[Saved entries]
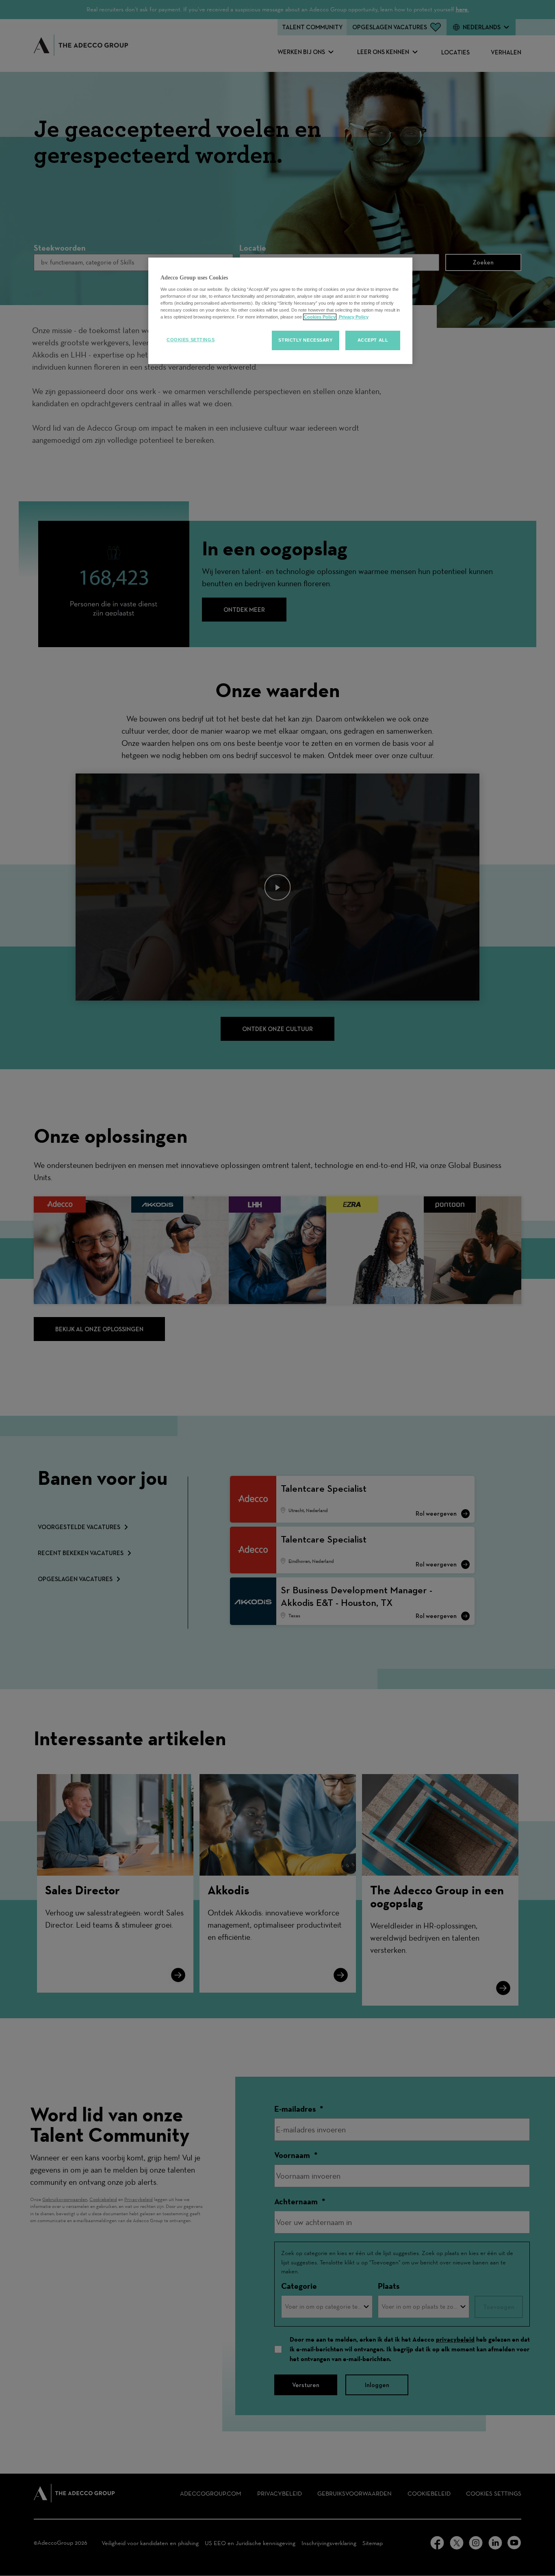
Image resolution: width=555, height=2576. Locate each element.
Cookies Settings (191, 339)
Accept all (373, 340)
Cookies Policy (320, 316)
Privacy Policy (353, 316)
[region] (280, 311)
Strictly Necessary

| YOUR GOAL |
Reproduce the records, all of them, word for word; omit the pictures.

| REPLY TO THE TASK |
Image resolution: width=555, height=2576. Locate each element.
Cookies Settings (191, 339)
Accept all (373, 340)
Cookies Policy (320, 316)
Privacy Policy (353, 316)
[region] (280, 311)
Strictly Necessary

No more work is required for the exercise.